**TASK DETAILS**
Count the lines in the data that contain the string "near", treating uppercase and lowercase as different, and reply with the number alone.

**PROVIDED DATA**
----
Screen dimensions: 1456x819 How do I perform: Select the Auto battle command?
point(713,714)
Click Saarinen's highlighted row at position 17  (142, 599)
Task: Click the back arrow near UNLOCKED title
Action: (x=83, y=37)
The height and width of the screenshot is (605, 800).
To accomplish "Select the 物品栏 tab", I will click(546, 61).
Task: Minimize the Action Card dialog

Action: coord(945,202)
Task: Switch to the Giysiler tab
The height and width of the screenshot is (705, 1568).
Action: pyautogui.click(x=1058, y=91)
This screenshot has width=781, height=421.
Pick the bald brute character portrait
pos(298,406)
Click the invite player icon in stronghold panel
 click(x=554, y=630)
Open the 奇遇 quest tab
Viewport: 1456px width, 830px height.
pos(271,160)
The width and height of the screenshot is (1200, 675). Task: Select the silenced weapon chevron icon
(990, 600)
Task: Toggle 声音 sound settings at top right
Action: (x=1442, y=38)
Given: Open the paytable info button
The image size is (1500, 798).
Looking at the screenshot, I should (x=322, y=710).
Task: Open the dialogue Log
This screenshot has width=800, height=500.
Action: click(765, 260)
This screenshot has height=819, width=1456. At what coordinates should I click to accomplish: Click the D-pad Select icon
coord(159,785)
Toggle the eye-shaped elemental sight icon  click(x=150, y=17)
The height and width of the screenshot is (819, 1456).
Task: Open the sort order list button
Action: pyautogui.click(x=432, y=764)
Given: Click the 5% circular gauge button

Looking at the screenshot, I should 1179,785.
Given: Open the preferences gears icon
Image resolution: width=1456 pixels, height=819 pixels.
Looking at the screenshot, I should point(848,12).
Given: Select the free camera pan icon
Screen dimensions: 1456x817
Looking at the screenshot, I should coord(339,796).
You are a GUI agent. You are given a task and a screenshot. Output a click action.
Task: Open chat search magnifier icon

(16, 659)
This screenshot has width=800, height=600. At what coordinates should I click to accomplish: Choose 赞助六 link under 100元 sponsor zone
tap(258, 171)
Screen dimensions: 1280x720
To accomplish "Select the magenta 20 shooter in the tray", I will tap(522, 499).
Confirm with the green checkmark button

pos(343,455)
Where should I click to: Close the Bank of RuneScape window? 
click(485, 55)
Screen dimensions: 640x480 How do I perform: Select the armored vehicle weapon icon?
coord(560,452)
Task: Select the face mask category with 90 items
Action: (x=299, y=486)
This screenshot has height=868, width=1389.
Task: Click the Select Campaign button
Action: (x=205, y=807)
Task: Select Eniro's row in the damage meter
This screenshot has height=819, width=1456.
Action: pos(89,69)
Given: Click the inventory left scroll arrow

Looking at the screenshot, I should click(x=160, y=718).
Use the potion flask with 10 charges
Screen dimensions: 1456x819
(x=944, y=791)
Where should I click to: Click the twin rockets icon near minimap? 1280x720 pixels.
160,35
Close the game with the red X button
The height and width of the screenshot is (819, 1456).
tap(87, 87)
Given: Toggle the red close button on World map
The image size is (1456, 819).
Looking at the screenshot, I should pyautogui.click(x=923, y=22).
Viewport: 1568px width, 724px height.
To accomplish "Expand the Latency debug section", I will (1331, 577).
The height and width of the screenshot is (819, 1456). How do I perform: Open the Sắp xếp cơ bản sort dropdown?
----
**COMPLETED TASK**
2